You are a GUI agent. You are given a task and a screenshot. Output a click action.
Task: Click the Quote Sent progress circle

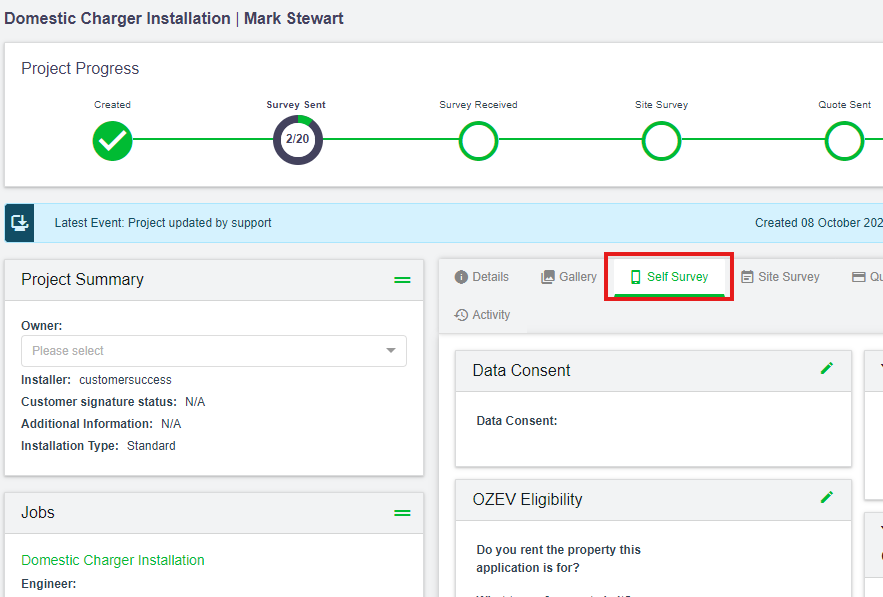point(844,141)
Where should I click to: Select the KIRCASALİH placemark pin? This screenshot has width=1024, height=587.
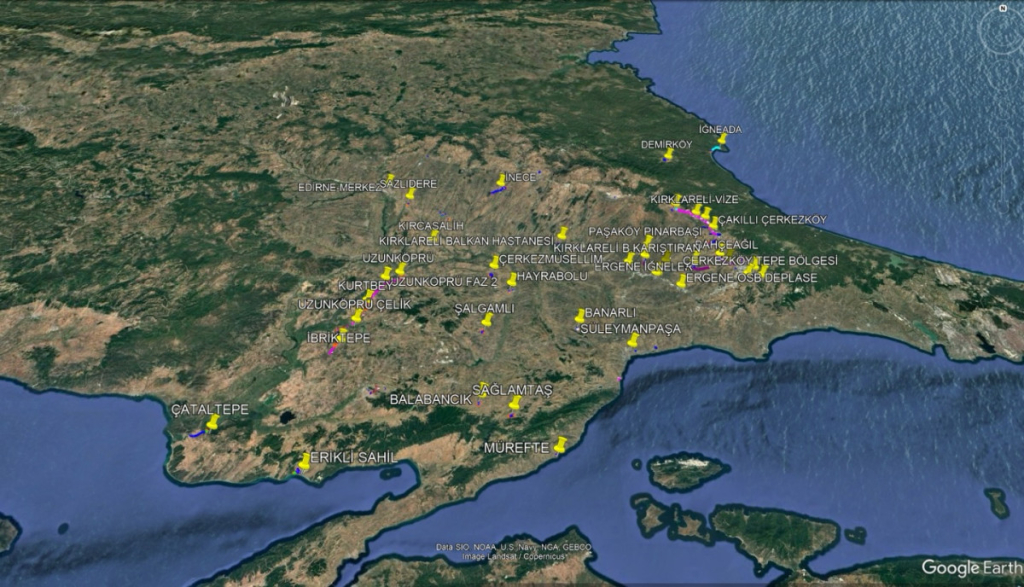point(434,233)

* AIM OF THE EXERCISE *
The expected answer is an unaltered copy of the listing, images removed.

* THE ANSWER *
You are a GUI agent. You are given a task and a screenshot. Output a click action.
Task: Click the Quote Sent progress circle

point(844,141)
Where should I click to: Select the KIRCASALİH placemark pin? This screenshot has width=1024, height=587.
point(434,233)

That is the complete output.